__Source passage__
* * *

Facebook advertising has become a standard part of many modern marketing plans. With Facebook’s enormous user base, high member engagement, and impressive potential reach, your clients can find their ideal customers on Facebook. However, it’s important to ensure your Facebook ad resources are being properly used. Facebook is merely one possible marketing avenue. Just as with traditional methods, you should regularly track your Facebook return on investment (ROI) and other targets. Learn about Facebook ROI as well as return on ad spend, break-even customer acquisition costs, and how these measures should drive your clients’ campaigns.
Calculating Your Facebook ROI
Return on investment, or ROI, is an established business term used to measure how much benefit your clients see after using a certain strategy. You should already be familiar with ROI in a variety of other business contexts, such as staff development, the hiring process, traditional marketing campaigns, logistics upgrades, and more. ROI can also be considered for your entire organization over a set time, such as a quarterly or annual ROI.
ROI compares the amount you spent on a product or campaign with the amount of investment you received. The complete, organization-wide investment is considered in ROI. For example, your clients may have spent $17,500 on their most recent campaign, then earned $53,000 from that campaign.

* * *

__Supplied data__
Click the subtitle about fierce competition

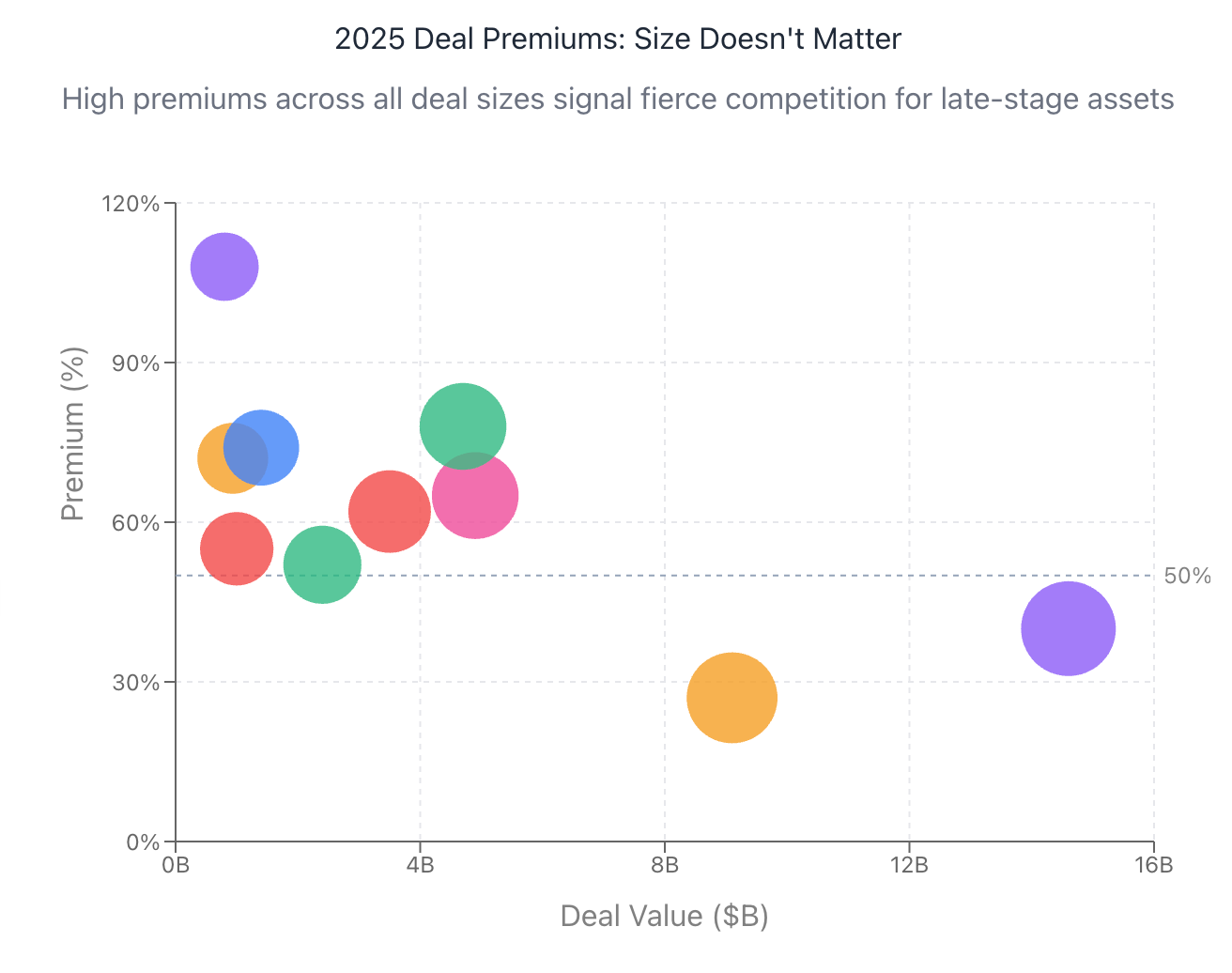pyautogui.click(x=617, y=99)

* * *

__Tasks__
A. Rewrite the Facebook ROI passage from "Calculating Your Facebook" to "or annual ROI.", putting "commercial" in place of "business".
B. Carry the Facebook ROI article forward from the point where it stops.
The material plays no role here.

__Set of answers__
A.
Calculating Your Facebook ROI
Return on investment, or ROI, is an established commercial term used to measure how much benefit your clients see after using a certain strategy. You should already be familiar with ROI in a variety of other commercial contexts, such as staff development, the hiring process, traditional marketing campaigns, logistics upgrades, and more. ROI can also be considered for your entire organization over a set time, such as a quarterly or annual ROI.

B.
To calculate the ROI, you divide the profit by the investment and transform this into a percentage.
((Earnings – investment) / investment) x 100 = ROI
Take a look at our example numbers in this ROI formula:
((53,000 – 17,500) / 17,500) x 100 = ROI
(35,500 / 17,500) X 100 = ROI
2.0286 X 100 = ROI
202.86% = ROI
In this case, your clients saw more than a 200% return on their investment.
Calculating Your Facebook ROAS
ROI is typically a broad measure, encompassing the full force of a brand’s investment into a certain campaign or time. Diverse considerations such as facility renovations, new software suites, expanded color offerings, or additional staffing should all be considered in ROI. To take a closer look at a client’s Facebook success and how that is impacting their performance, you should determine their return on ad spend, or ROAS.
ROAS is a similar calculation to ROI, but this measure focuses entirely on the money invested in Facebook ads. When you track both ROI and ROAS, you’ll uncover how your Facebook campaigns are impacting your clients.
To calculate the ROAS, you’ll use the same formula as calculating ROI. Simply use the amount of investment spent on Facebook ads, and the amount earned directly through Facebook.
((Earnings through Facebook – Investment in Facebook Ads) / investment in Facebook Ads) x 100 = ROAS
You can track your Facebook earnings through the following methods:
- Enable Facebook Pixels on your website to track usage
- Monitor campaigns through the Facebook Ads Manager
- Point Facebook ads to unique URLs and compare web analytics with the rest of a client’s site
Whenever your clients use a Facebook ad campaign as part of a larger strategy, you should always compare the overall ROI with the Facebook ROAS. This allows you to determine if your Facebook campaigns are more, less, or equally effective as your other tracks.
Calculating Your Facebook Break-Even CAC
When considering ROI and ROAS, you should also examine your clients’ break-even customer acquisition costs, or CAC. This measure tracks the amount of money your clients need to receive to make a profit on their customer acquisitions.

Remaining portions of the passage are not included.